* TASK BRIEF:
Pull every line that includes the word "beside" out of the data below and copy it.

(Items from a dataset)
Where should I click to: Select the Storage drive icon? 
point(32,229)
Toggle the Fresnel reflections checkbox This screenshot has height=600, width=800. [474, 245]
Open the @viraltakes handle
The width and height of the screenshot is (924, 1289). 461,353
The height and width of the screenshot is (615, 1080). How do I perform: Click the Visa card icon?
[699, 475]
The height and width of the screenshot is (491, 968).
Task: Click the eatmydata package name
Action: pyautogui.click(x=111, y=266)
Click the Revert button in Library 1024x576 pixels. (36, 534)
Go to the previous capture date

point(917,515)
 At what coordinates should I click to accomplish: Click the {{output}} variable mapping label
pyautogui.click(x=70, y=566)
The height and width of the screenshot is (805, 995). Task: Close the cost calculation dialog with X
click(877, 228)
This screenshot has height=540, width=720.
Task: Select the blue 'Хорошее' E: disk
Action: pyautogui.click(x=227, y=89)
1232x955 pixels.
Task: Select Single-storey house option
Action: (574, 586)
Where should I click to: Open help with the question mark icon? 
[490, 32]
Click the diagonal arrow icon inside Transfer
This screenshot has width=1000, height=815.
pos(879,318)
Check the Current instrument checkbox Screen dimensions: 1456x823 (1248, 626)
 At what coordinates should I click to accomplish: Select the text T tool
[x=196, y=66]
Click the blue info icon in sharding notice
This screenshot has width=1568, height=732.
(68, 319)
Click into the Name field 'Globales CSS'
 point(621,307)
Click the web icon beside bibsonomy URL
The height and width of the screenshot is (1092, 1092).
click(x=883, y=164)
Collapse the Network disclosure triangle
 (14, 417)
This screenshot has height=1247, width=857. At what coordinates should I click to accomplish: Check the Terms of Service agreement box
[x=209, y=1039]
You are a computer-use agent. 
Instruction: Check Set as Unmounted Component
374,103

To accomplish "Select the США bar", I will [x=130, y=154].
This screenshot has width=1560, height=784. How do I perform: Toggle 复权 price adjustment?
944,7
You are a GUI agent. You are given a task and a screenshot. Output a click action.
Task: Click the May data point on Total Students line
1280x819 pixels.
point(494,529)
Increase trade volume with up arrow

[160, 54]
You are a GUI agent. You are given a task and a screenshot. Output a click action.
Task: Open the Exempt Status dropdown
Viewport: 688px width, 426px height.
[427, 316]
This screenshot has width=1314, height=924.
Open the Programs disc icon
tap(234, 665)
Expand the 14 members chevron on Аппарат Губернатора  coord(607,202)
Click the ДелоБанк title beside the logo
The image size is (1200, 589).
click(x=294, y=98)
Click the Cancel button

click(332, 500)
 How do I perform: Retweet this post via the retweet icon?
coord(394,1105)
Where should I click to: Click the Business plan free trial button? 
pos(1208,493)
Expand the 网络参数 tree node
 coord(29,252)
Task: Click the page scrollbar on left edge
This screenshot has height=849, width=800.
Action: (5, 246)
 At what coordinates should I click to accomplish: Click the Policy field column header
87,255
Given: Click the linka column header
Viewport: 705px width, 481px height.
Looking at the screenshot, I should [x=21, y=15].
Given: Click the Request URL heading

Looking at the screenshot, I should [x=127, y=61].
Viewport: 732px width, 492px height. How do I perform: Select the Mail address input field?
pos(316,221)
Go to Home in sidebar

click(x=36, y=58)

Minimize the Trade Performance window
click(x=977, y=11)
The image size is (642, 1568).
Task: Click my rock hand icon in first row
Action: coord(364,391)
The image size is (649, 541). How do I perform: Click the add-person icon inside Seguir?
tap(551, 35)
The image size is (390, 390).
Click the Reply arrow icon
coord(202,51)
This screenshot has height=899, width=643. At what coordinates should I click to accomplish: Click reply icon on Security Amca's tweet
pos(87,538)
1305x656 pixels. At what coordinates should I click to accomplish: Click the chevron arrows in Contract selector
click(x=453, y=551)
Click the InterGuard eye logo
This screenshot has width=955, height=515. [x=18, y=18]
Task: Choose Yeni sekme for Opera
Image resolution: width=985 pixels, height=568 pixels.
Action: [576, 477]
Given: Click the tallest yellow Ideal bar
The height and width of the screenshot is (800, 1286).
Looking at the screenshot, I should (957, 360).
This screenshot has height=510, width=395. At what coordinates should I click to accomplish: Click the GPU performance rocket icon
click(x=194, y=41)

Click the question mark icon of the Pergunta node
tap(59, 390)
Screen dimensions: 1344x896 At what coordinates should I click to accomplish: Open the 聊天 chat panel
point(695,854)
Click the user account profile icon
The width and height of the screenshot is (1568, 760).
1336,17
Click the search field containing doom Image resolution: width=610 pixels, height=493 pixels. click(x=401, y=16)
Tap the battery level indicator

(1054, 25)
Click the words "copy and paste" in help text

* REPLY:
Click the web icon beside bibsonomy URL
Click the ДелоБанк title beside the logo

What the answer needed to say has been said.